Though minutes are available, frontcourt competition will be fierce. Even with the graduation of Jack Salt, there's Diakite, Huff, Badocchi, Caffaro, Shedrick, and McKoy. Whew. Someone is likely to be unhappy with his playing time, but the possibilities are endless about what kind of big man Bennett can put on the court. The only one I haven't discussed thus far is Caffaro, the 7-footer from Argentina who has met countryman and NBA legend Manu Ginobli. Caffaro is known as a bruiser with a little bit of an edge. He redshirted this past season, so he's already had time to learn the system, so that could give him a leg up at first on Shedrick, and as I mentioned above, McKoy might be someone who would more likely back up Key than Diakite or Huff.
Who is Virginia playing? The biggest headline regarding the schedule is in the ACC. The league is shifting to a 20-game slate instead of 18. The ACC Network is launching, and there is a two-day schedule of ACC games on the network to kick off the season -- not just the ACC season, but the regular season in general. That's right, UVa will be headed to Syracuse to open the year Nov. 6, so that is going to be way different than facing a team like Morgan State, Norfolk State, or Radford at home. It will be more important than ever for the team to be ready on opening night. Virginia will also face Syracuse at home and has home-and-aways with Louisville and Virginia Tech, like normal, plus also Boston College, Florida State, and North Carolina. And then at home only, UVa hosts Duke, Clemson, N.C. State, and Notre Dame. On the road only, Virginia draws Georgia Tech, Miami, Pittsburgh, and Wake Forest. You can click here to view the ACC's cycle of 20-game schedules to see how they'll rotate for the next three years.
As for nonconference games, Virginia will host South Carolina, and then also Columbia and Vermont as part of the Basketball Hall of Fame Tip-Off Tournament. As part of that tourney, the Wahoos will face Massachusetts in Connecticut before facing St. John's or Arizona State. The other game we know about was announced a few days ago, and it is a doozy. For the ACC-Big Ten Challenge, UVa will go on the road for the second year in a row and face ... Purdue. Not like those teams have any recent history or anything.
Purdue's stadium announcer is going to have to issue a trigger warning before introducing Mamadi and Kihei.— Phony Bennett (@IfTonyTweeted) June 6, 2019
There's a lot of production to replace, but I remain optimistic about next season. The Big Three are gone, but UVa has leaders ready to take on bigger roles in Clark and Diakite, plus big-game experience and physicality returning in Key. All of those guys were key cogs in winning a championship.
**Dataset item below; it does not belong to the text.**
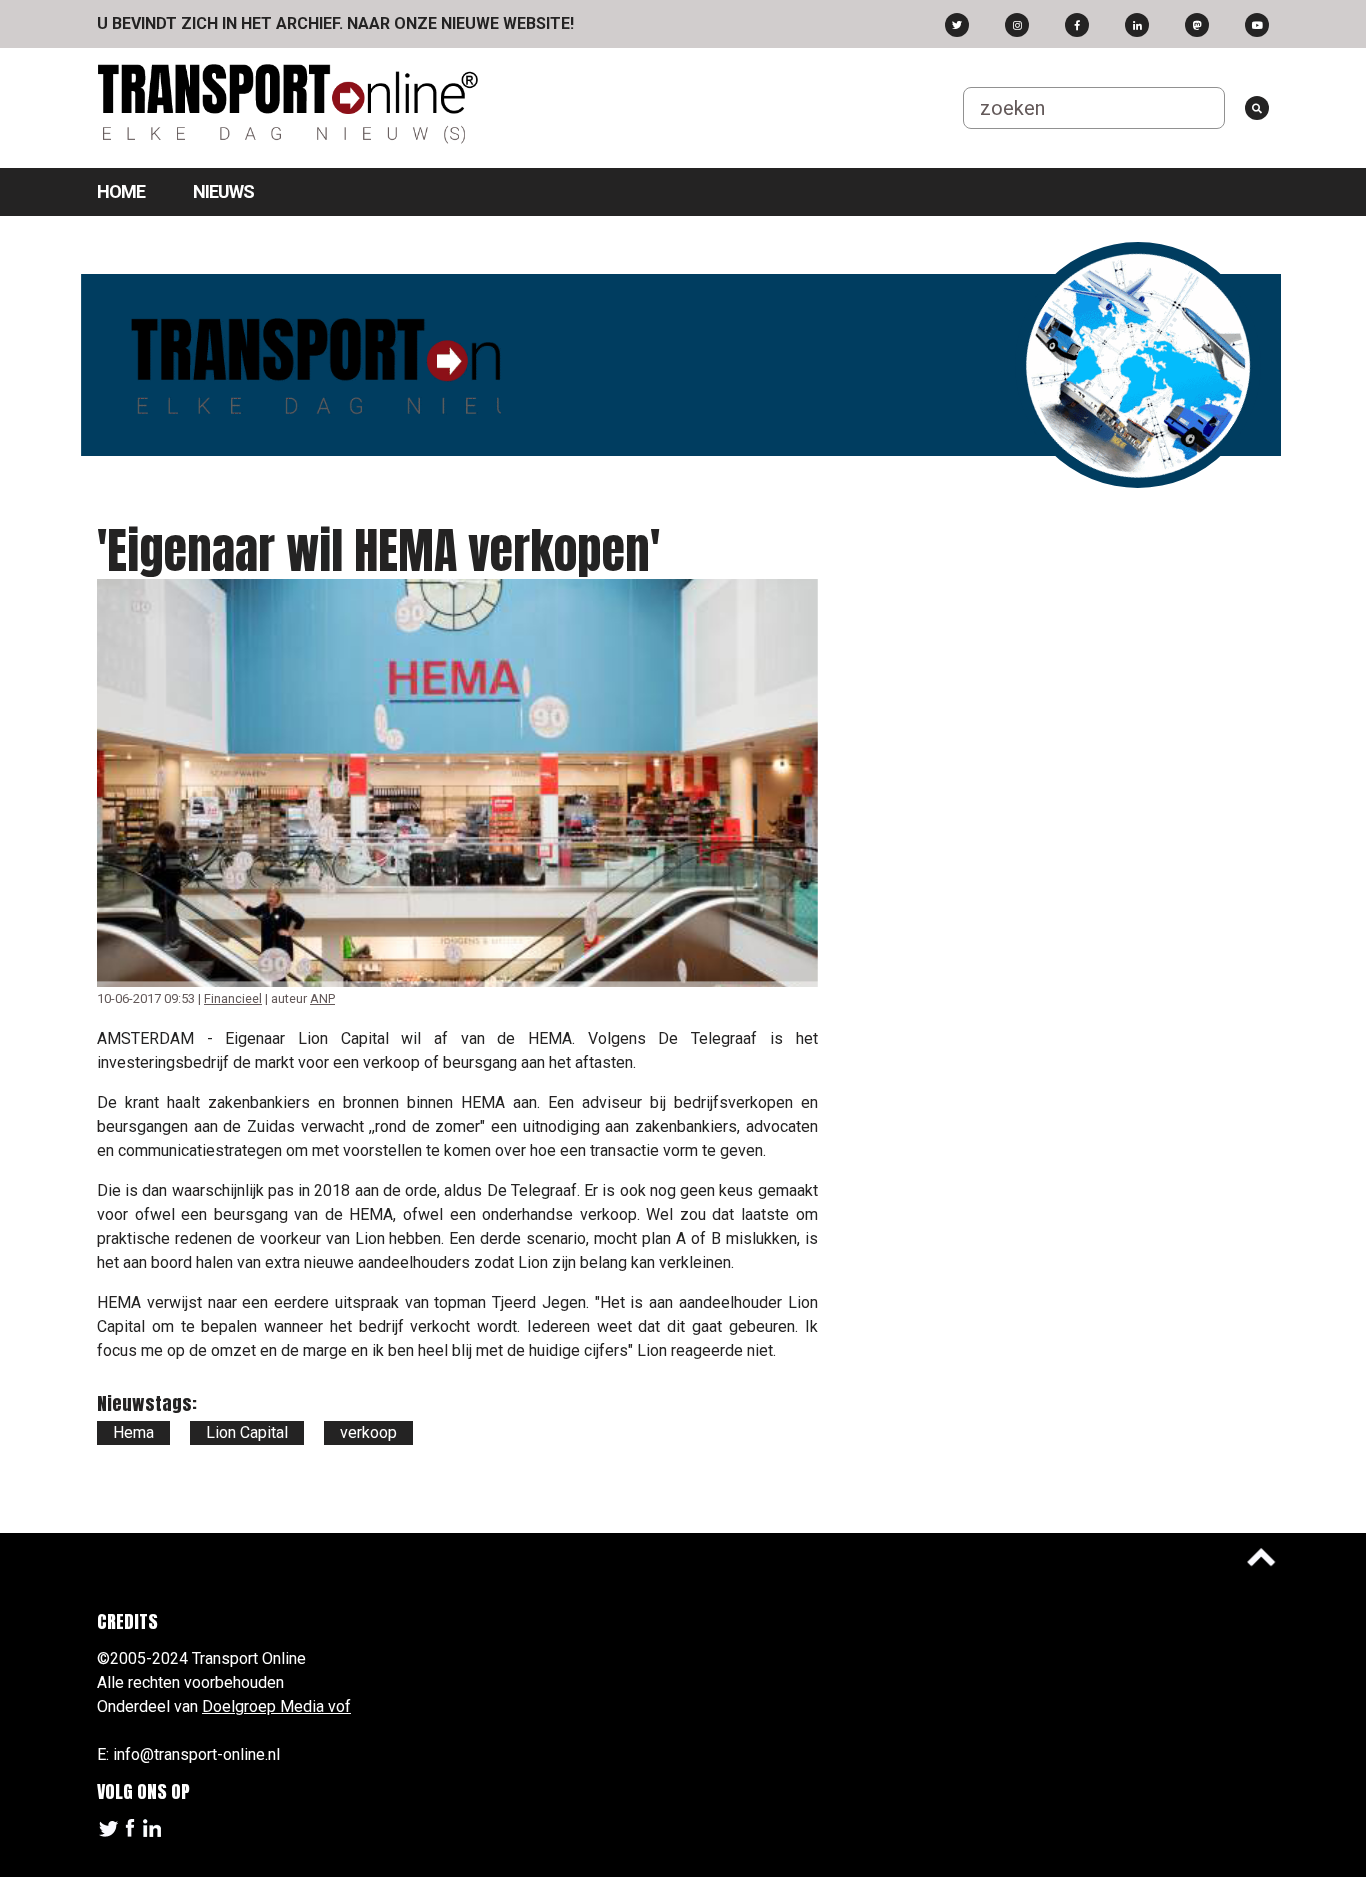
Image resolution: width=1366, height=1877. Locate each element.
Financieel (233, 998)
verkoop (368, 1432)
Virginia also boasts a 7-foot-1 unicorn hopefully set to be unleashed at 100 percent capacity for the first time, a highly rated freshman class coming in that's highlighted by a dynamic scorer, stiff competition in the post that will make everyone better, and arguably the best coach in the nation. This team will be fine. Sure, the ceiling is probably not repeating as national champion, but I'd be surprised if the Cavaliers don't make the NCAA tournament. I firmly believe the team will be better than the 2016-17 edition that went 23-11 and got blasted by Florida in the second round. If several pieces fall into place, I think a run to the Elite Eight isn't out of the question.